**WRITTEN TASK**
Transcribe every line of the listing below exactly, with no changes.

Entries on locating words and elements
---
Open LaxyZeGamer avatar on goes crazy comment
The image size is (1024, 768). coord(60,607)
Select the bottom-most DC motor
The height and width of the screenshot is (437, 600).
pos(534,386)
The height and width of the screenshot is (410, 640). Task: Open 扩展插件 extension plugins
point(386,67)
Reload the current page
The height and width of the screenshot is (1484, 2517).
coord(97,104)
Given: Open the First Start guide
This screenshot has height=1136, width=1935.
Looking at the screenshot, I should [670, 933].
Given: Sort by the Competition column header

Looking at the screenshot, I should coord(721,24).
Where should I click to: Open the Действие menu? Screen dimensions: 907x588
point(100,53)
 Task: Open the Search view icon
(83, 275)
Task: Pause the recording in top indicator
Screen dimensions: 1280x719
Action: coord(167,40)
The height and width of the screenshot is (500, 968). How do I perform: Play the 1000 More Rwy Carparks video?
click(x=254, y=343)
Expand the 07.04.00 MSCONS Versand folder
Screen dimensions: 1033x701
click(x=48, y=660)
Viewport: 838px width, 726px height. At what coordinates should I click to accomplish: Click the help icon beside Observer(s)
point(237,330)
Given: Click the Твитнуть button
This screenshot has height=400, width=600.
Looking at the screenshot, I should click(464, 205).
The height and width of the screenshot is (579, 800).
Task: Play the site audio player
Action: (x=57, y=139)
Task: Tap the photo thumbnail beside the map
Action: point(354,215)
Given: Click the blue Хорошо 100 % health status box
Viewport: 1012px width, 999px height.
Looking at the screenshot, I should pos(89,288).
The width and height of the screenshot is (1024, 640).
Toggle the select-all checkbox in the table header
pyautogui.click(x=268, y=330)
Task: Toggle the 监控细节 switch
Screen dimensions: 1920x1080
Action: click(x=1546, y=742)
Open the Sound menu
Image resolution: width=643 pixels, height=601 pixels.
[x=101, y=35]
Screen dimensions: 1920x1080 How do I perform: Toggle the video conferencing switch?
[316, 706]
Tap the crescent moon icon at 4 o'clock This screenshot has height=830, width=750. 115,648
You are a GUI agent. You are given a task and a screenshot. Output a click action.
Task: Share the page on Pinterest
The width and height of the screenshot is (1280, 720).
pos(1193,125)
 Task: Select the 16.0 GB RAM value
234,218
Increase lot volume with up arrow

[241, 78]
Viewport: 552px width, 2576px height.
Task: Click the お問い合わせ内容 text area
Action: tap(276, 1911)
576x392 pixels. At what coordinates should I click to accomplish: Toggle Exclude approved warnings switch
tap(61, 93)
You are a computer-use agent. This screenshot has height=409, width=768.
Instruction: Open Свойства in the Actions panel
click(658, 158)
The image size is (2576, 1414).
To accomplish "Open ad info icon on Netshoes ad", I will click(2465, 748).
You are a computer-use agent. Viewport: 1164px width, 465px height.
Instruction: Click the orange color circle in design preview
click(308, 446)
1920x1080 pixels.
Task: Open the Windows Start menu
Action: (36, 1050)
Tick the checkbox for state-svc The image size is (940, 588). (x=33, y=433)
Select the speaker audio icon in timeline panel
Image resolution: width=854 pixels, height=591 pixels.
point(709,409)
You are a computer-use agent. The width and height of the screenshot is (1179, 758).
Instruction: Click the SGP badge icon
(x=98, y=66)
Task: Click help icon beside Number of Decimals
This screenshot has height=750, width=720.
---
**THE SOLUTION**
Open LaxyZeGamer avatar on goes crazy comment
The image size is (1024, 768). coord(60,607)
Select the bottom-most DC motor
The height and width of the screenshot is (437, 600).
pos(534,386)
The height and width of the screenshot is (410, 640). Task: Open 扩展插件 extension plugins
point(386,67)
Reload the current page
The height and width of the screenshot is (1484, 2517).
coord(97,104)
Given: Open the First Start guide
This screenshot has height=1136, width=1935.
Looking at the screenshot, I should [670, 933].
Given: Sort by the Competition column header

Looking at the screenshot, I should coord(721,24).
Where should I click to: Open the Действие menu? Screen dimensions: 907x588
point(100,53)
 Task: Open the Search view icon
(83, 275)
Task: Pause the recording in top indicator
Screen dimensions: 1280x719
Action: coord(167,40)
The height and width of the screenshot is (500, 968). How do I perform: Play the 1000 More Rwy Carparks video?
click(x=254, y=343)
Expand the 07.04.00 MSCONS Versand folder
Screen dimensions: 1033x701
click(x=48, y=660)
Viewport: 838px width, 726px height. At what coordinates should I click to accomplish: Click the help icon beside Observer(s)
point(237,330)
Given: Click the Твитнуть button
This screenshot has height=400, width=600.
Looking at the screenshot, I should click(464, 205).
The height and width of the screenshot is (579, 800).
Task: Play the site audio player
Action: (x=57, y=139)
Task: Tap the photo thumbnail beside the map
Action: point(354,215)
Given: Click the blue Хорошо 100 % health status box
Viewport: 1012px width, 999px height.
Looking at the screenshot, I should pos(89,288).
The width and height of the screenshot is (1024, 640).
Toggle the select-all checkbox in the table header
pyautogui.click(x=268, y=330)
Task: Toggle the 监控细节 switch
Screen dimensions: 1920x1080
Action: click(x=1546, y=742)
Open the Sound menu
Image resolution: width=643 pixels, height=601 pixels.
[x=101, y=35]
Screen dimensions: 1920x1080 How do I perform: Toggle the video conferencing switch?
[316, 706]
Tap the crescent moon icon at 4 o'clock This screenshot has height=830, width=750. 115,648
You are a GUI agent. You are given a task and a screenshot. Output a click action.
Task: Share the page on Pinterest
The width and height of the screenshot is (1280, 720).
pos(1193,125)
 Task: Select the 16.0 GB RAM value
234,218
Increase lot volume with up arrow

[241, 78]
Viewport: 552px width, 2576px height.
Task: Click the お問い合わせ内容 text area
Action: tap(276, 1911)
576x392 pixels. At what coordinates should I click to accomplish: Toggle Exclude approved warnings switch
tap(61, 93)
You are a computer-use agent. This screenshot has height=409, width=768.
Instruction: Open Свойства in the Actions panel
click(658, 158)
The image size is (2576, 1414).
To accomplish "Open ad info icon on Netshoes ad", I will click(2465, 748).
You are a computer-use agent. Viewport: 1164px width, 465px height.
Instruction: Click the orange color circle in design preview
click(308, 446)
1920x1080 pixels.
Task: Open the Windows Start menu
Action: (36, 1050)
Tick the checkbox for state-svc The image size is (940, 588). (x=33, y=433)
Select the speaker audio icon in timeline panel
Image resolution: width=854 pixels, height=591 pixels.
point(709,409)
You are a computer-use agent. The width and height of the screenshot is (1179, 758).
Instruction: Click the SGP badge icon
(x=98, y=66)
Task: Click help icon beside Number of Decimals
This screenshot has height=750, width=720.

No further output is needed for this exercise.